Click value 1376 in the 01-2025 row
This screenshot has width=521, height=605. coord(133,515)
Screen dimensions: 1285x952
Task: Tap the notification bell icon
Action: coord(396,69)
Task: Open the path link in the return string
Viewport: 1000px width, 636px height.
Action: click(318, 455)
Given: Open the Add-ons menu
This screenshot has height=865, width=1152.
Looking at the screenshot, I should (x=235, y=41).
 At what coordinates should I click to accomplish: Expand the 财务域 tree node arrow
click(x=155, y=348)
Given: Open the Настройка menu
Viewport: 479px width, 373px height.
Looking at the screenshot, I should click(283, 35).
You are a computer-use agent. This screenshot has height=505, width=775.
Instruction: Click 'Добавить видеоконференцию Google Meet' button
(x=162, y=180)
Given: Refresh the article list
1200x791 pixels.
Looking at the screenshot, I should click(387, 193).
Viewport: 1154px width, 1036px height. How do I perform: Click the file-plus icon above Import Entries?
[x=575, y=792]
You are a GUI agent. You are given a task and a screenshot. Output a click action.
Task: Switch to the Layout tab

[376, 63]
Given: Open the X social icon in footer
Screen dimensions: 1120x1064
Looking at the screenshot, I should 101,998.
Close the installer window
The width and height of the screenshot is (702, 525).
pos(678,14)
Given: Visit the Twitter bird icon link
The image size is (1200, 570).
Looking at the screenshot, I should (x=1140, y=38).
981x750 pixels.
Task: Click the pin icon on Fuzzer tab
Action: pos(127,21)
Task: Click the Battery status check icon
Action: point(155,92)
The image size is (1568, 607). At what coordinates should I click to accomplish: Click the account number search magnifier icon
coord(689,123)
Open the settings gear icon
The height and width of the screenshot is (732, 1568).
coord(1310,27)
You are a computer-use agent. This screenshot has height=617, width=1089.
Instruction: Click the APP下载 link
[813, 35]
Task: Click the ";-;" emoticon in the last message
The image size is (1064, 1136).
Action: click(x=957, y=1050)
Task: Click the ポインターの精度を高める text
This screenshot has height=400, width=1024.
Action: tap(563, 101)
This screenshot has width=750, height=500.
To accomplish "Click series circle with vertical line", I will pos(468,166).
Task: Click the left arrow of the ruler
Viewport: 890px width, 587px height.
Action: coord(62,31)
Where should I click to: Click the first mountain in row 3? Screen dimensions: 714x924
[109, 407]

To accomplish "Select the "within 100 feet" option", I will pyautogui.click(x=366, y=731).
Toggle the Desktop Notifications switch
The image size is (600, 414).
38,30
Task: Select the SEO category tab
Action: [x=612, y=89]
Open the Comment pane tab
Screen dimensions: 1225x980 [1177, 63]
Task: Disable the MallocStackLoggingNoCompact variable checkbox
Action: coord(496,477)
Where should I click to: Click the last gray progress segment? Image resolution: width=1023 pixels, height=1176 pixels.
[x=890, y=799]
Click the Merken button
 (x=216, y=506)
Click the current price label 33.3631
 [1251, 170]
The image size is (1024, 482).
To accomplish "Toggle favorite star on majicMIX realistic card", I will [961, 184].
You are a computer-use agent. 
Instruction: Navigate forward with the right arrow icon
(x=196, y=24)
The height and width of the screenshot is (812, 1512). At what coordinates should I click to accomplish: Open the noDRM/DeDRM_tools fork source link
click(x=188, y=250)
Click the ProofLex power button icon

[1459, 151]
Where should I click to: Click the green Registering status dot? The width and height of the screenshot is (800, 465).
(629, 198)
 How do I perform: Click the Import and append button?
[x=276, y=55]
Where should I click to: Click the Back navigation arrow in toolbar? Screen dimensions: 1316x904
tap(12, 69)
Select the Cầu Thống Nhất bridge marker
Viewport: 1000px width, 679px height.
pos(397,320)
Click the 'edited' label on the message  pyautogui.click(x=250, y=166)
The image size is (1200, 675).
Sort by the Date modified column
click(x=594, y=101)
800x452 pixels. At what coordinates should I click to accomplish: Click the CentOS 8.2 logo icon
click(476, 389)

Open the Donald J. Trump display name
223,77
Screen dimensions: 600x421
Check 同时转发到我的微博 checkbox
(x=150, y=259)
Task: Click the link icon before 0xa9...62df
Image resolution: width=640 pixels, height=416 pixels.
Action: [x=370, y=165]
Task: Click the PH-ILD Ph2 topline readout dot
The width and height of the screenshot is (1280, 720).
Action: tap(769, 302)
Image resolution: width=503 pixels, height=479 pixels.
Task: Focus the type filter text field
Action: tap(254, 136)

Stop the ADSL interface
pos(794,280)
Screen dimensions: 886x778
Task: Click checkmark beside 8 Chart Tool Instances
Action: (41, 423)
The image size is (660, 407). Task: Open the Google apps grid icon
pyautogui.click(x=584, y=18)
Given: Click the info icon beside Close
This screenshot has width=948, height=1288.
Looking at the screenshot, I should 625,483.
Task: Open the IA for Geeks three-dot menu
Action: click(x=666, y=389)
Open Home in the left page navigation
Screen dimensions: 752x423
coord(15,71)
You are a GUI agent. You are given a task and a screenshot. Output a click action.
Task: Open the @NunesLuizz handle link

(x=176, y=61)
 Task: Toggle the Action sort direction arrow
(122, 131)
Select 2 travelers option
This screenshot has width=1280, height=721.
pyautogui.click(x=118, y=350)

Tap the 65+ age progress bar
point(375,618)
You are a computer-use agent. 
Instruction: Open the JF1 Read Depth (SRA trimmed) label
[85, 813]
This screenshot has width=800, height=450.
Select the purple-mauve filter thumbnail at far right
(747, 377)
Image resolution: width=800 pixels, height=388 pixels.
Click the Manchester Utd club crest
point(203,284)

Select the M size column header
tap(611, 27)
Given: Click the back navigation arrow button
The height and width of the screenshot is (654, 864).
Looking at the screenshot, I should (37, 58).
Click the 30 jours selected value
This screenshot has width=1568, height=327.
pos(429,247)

WORK TASK
Take the entries above and copy out all lines with the string "message".

COMPLETED EXERCISE
Task: Click the ";-;" emoticon in the last message
Click the 'edited' label on the message  pyautogui.click(x=250, y=166)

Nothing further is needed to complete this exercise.